I write this post almost two weeks after finding out that I didn’t get that HarperCollins trainee role. Yes, I’m gutted but I’ve moved on. Getting that rejection email has actually been a blessing in disguise.
A few days before the final assessment day at HarperCollins I met with a woman named Salma who works for Latin American Women’s Aid (LAWA). We chatted about my future and why I’d want to volunteer for a non-profit organisation like LAWA.
LAWA offers free support to Latin American, Black and minority ethnic women and children who are experiencing, or recovering from, domestic violence. They pride themselves on being inclusive, welcoming women from any background, ethnicity, sexuality or ability, including trans women. As well as having a safe place refuge for these women and children, they run English classes and activities and offer legal and financial advice to further support them.
Women’s rights have always been important to me, but only in the last few years have I realised – or rather, learnt – that BME women suffer in a different way to white women. Feminism may seem all-encompassing but the foundations are based on white, middle class and able-bodied women without the mention of BME women let alone those in varying financial situations, those with different migratory statuses, different languages or cultures. This is where intersectional and black feminism comes in. LAWA is based upon these theories and prides itself on being inclusive.
The work they do is what attracted me to them, as well as the fact that the team is made up of wonderful and talented BME women speaking Spanish and/or Portuguese.

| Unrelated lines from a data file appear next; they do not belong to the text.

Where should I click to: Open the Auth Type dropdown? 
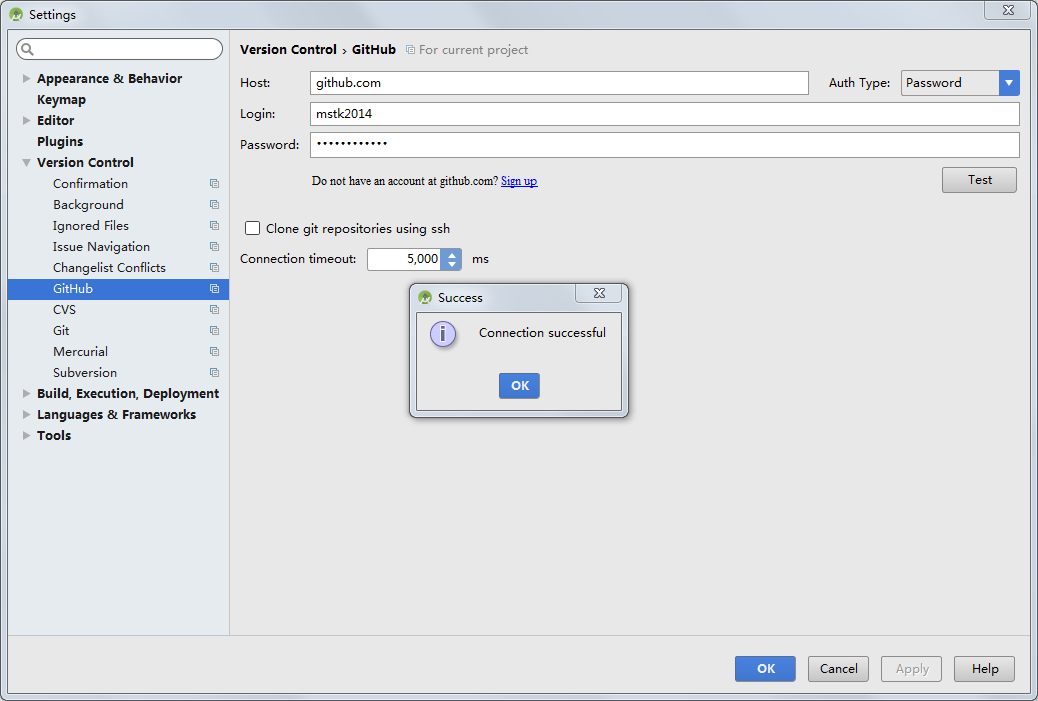[x=1009, y=83]
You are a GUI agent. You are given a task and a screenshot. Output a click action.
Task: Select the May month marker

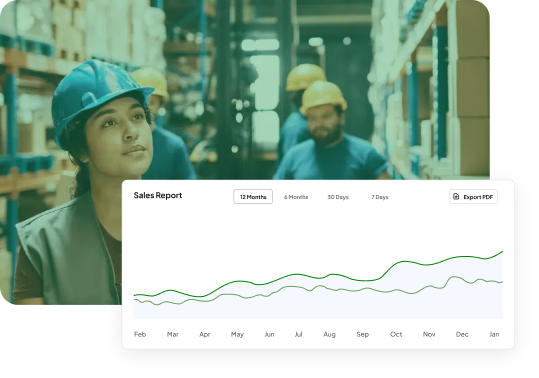click(x=237, y=334)
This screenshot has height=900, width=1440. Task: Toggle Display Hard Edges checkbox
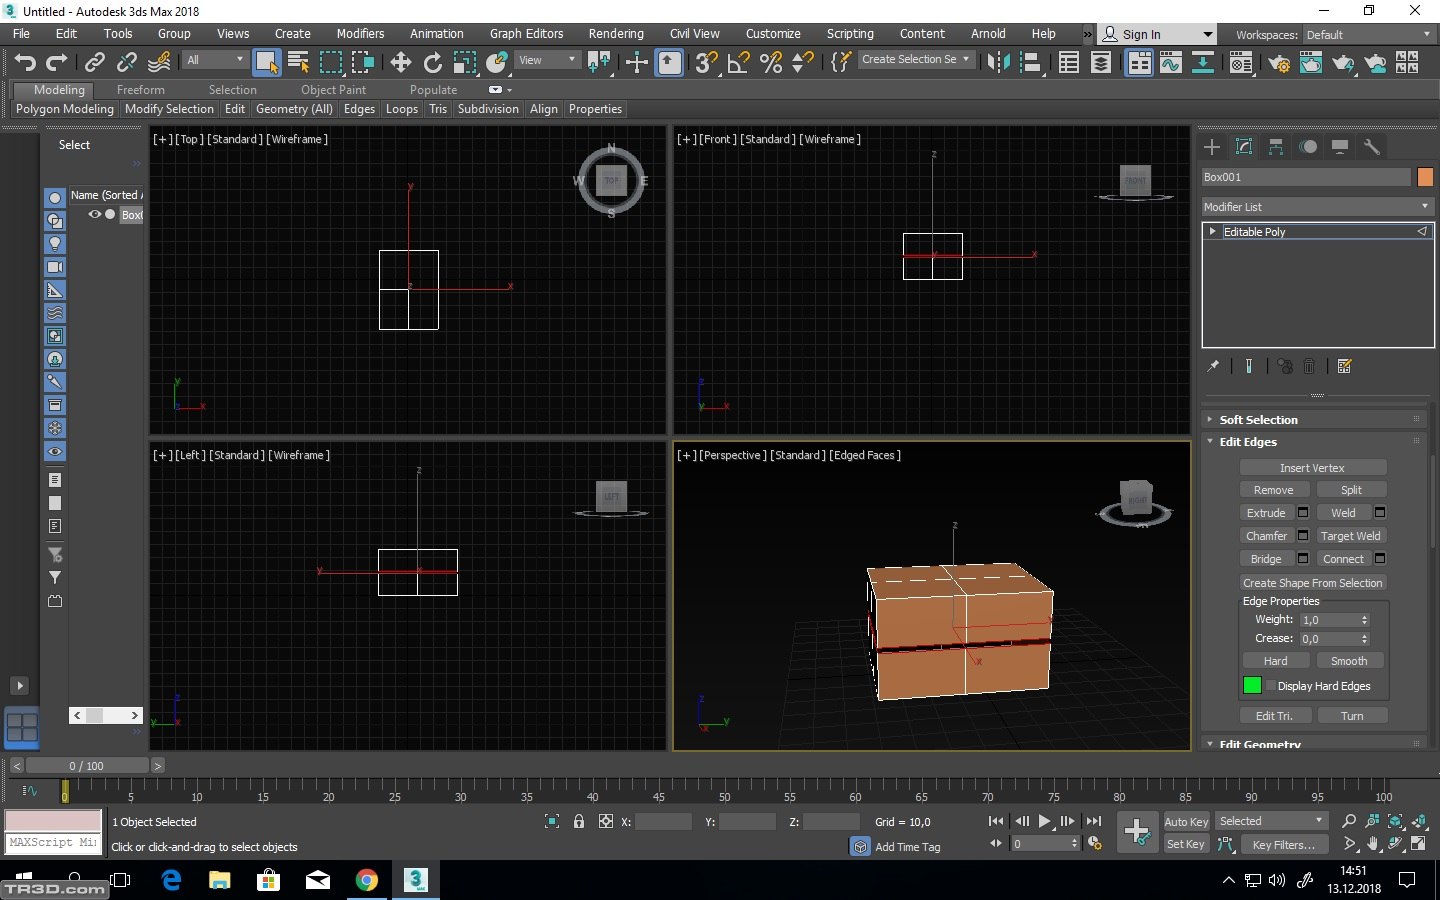tap(1271, 686)
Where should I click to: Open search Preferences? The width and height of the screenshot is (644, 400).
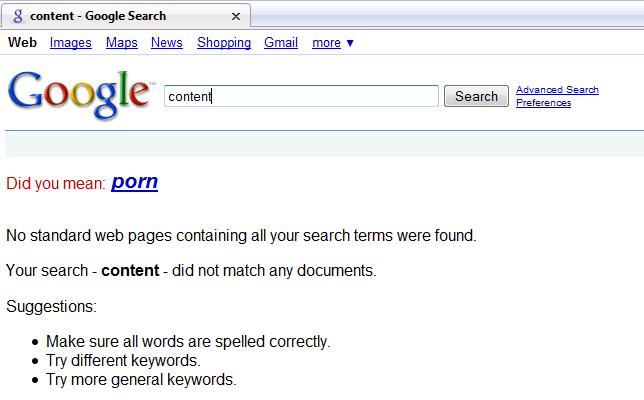543,103
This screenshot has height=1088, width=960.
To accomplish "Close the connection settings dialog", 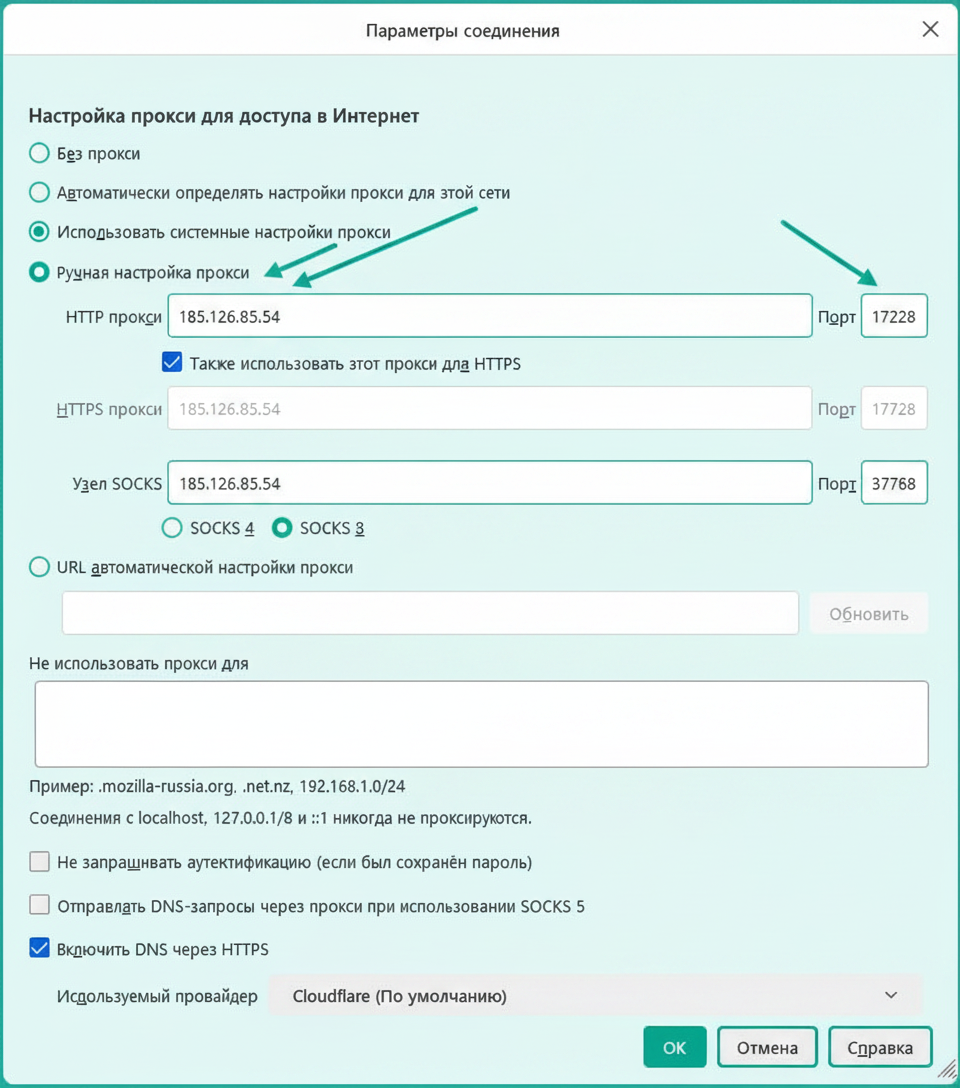I will point(930,29).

When Salma and I had that initial chat it was up in the air as to whether or not I could join the team due to the upcoming HarperCollins assessment day and if I were to get the job or not. I would have to commit to one day a week, but this of course would not be possible with the full-time traineeship. So when I heard that I wasn’t chosen for the traineeship, I was initially disappointed and disheartened. But it has actually been a blessing in disguise, as now I can commit to working with Salma and the team for one day a week as a Monitoring and Evaluations Assistant working alongside the Knowledge Officer. We’ll be collating information about the women and children who use LAWA’s services, reporting on key information, and organising focus groups to find out just what these service users think about their time with the organisation.
I’ll be acquiring new skills along the way, working in an office environment which is pretty new to me, as well as learning more about intersectional feminism, domestic violence and the importance of the work that LAWA does.